• **WHAT IS NEEDED**: Give the number of lines below with "each" in them, leaving out anything else.

• **RECORD EXCERPTS**:
# # # # #

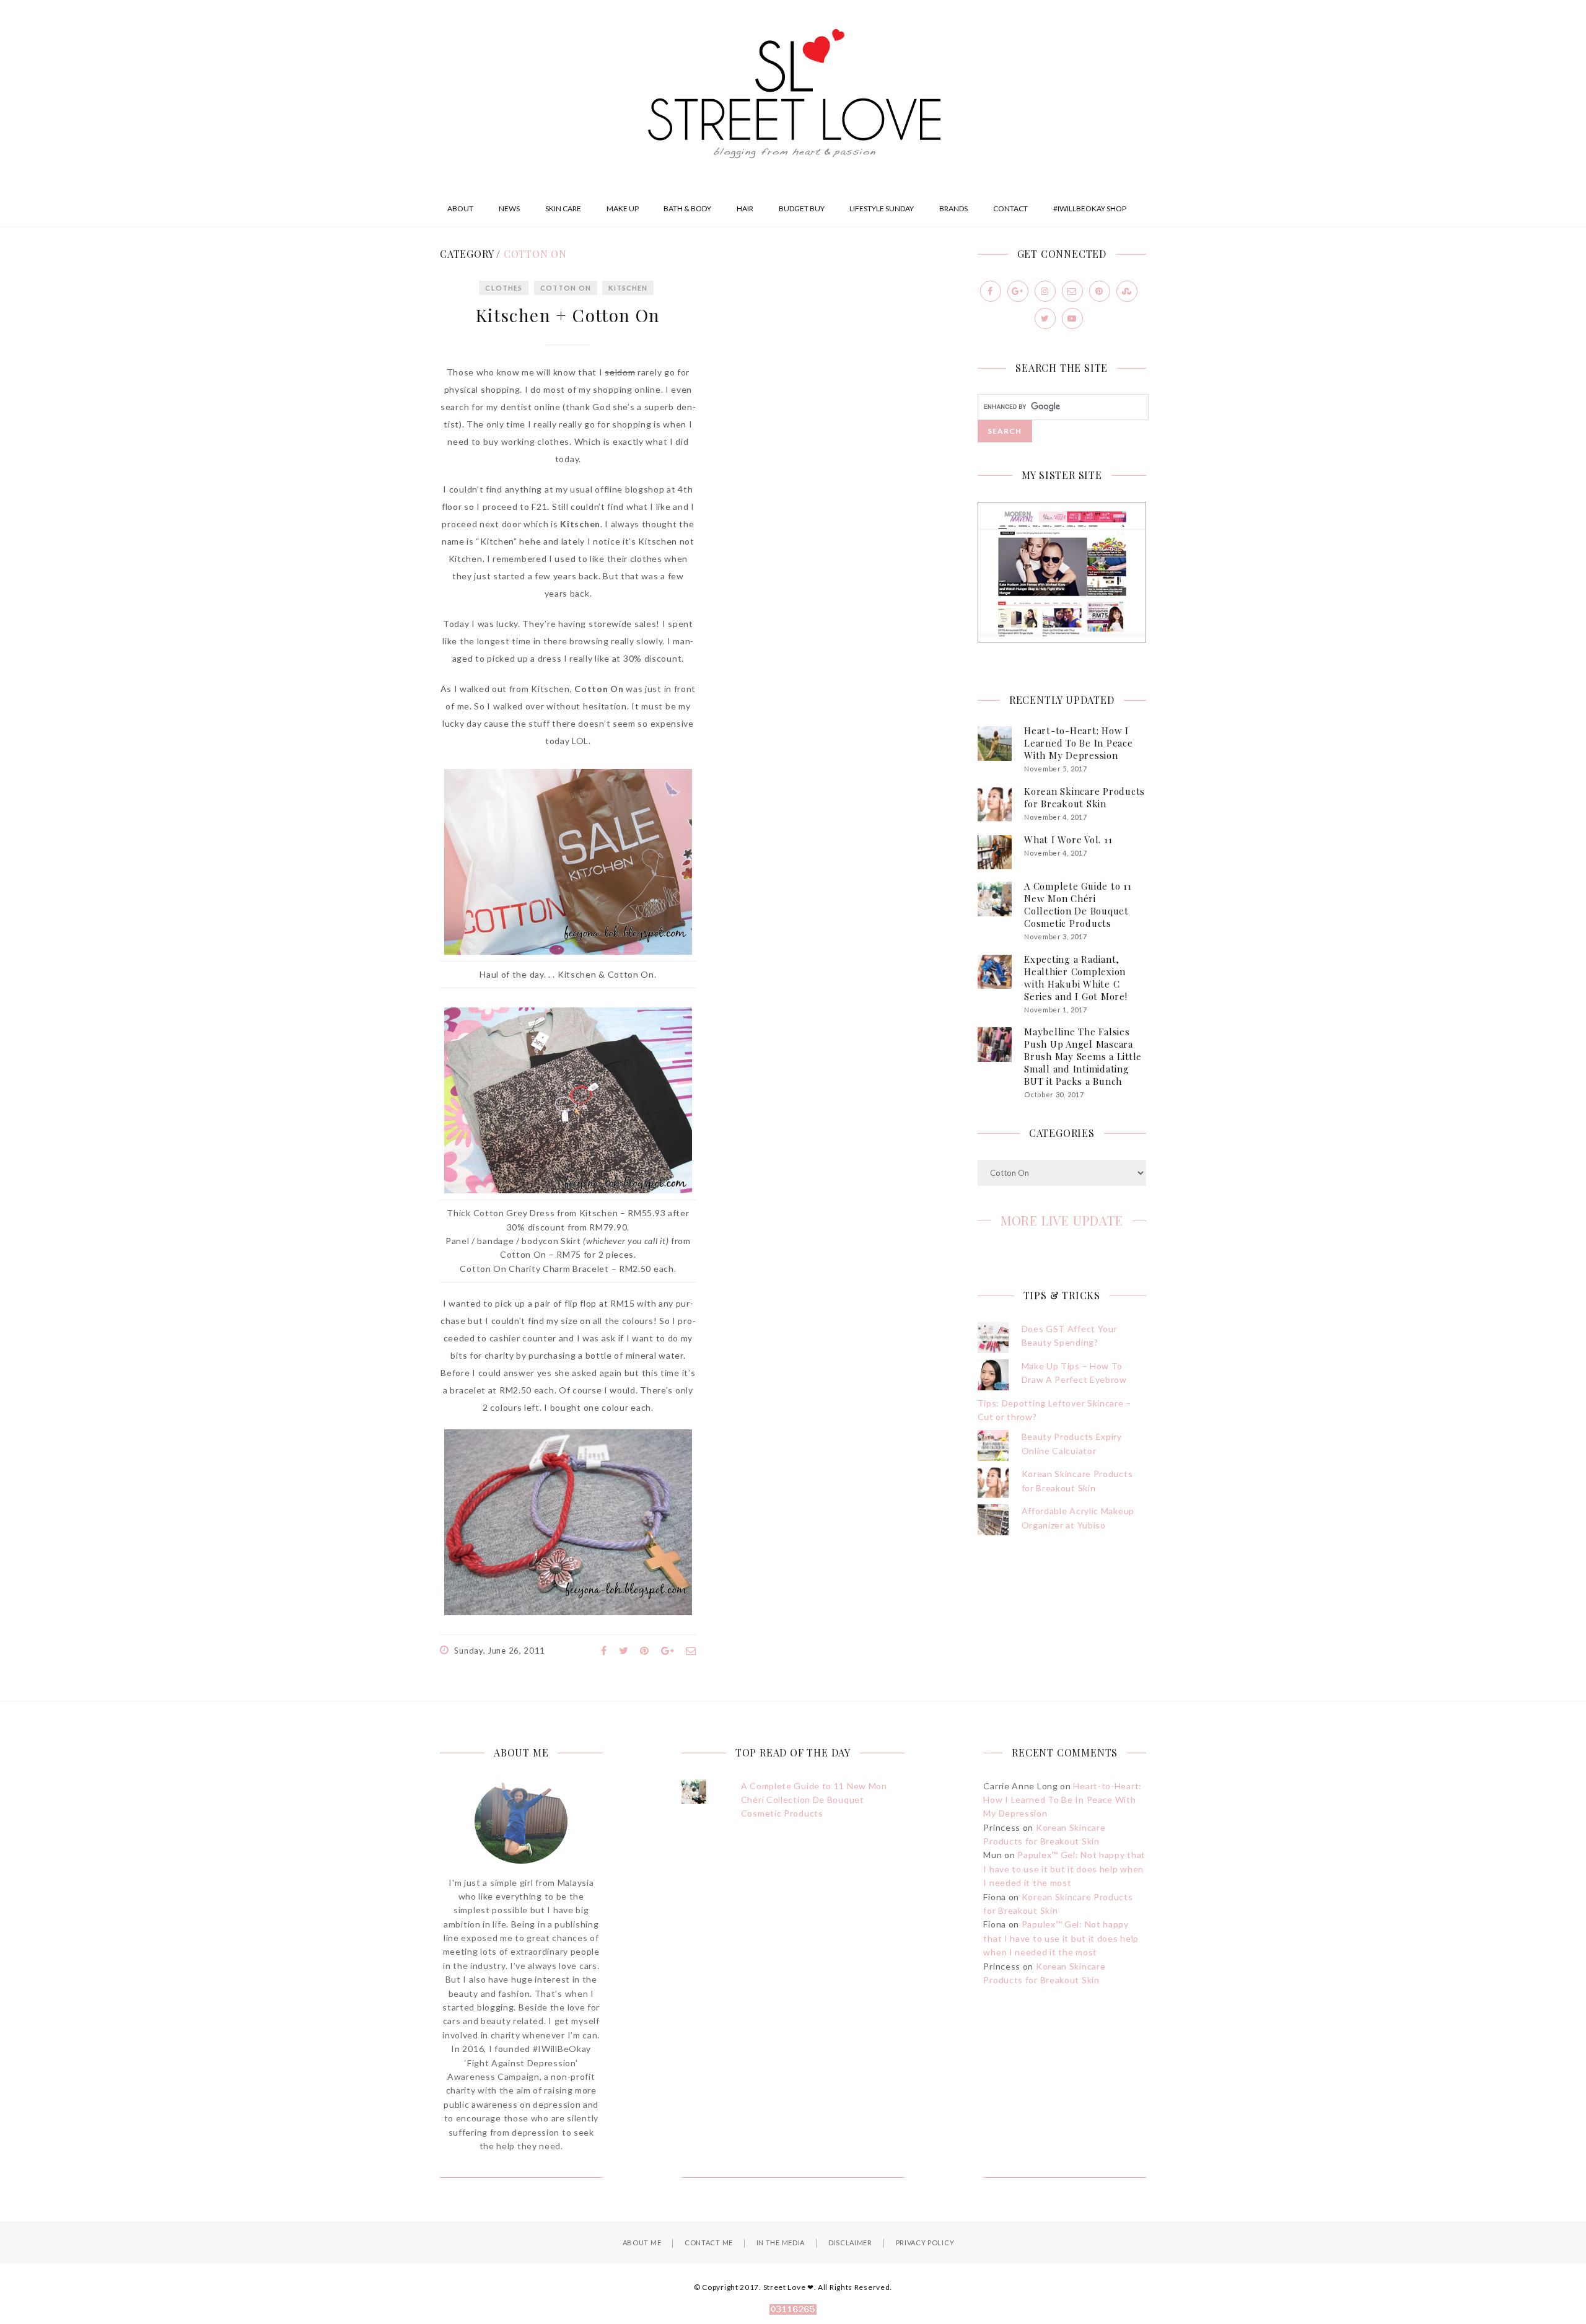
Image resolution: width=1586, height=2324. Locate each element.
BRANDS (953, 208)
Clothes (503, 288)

# # # # #

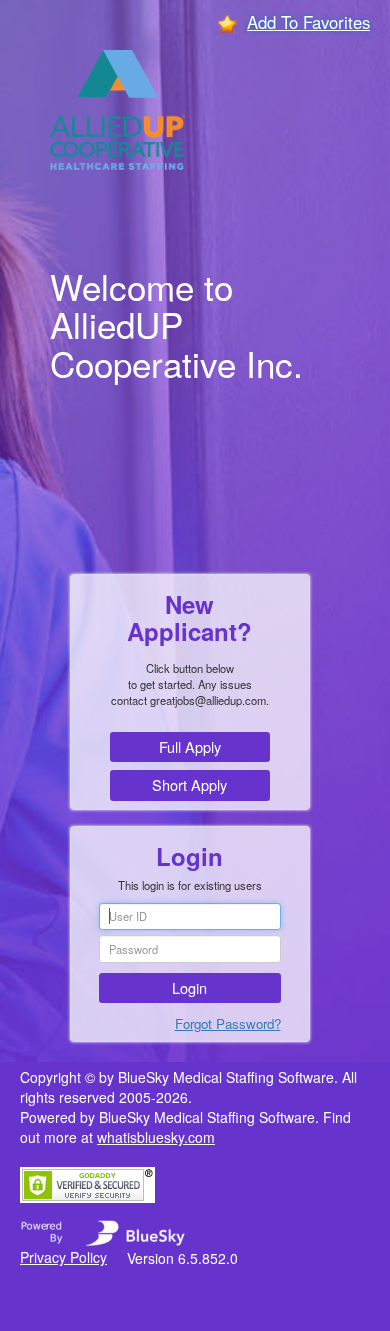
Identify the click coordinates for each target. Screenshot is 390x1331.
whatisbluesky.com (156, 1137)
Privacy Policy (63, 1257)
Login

# # # # #

• **SOLVED PROBLEM**: 2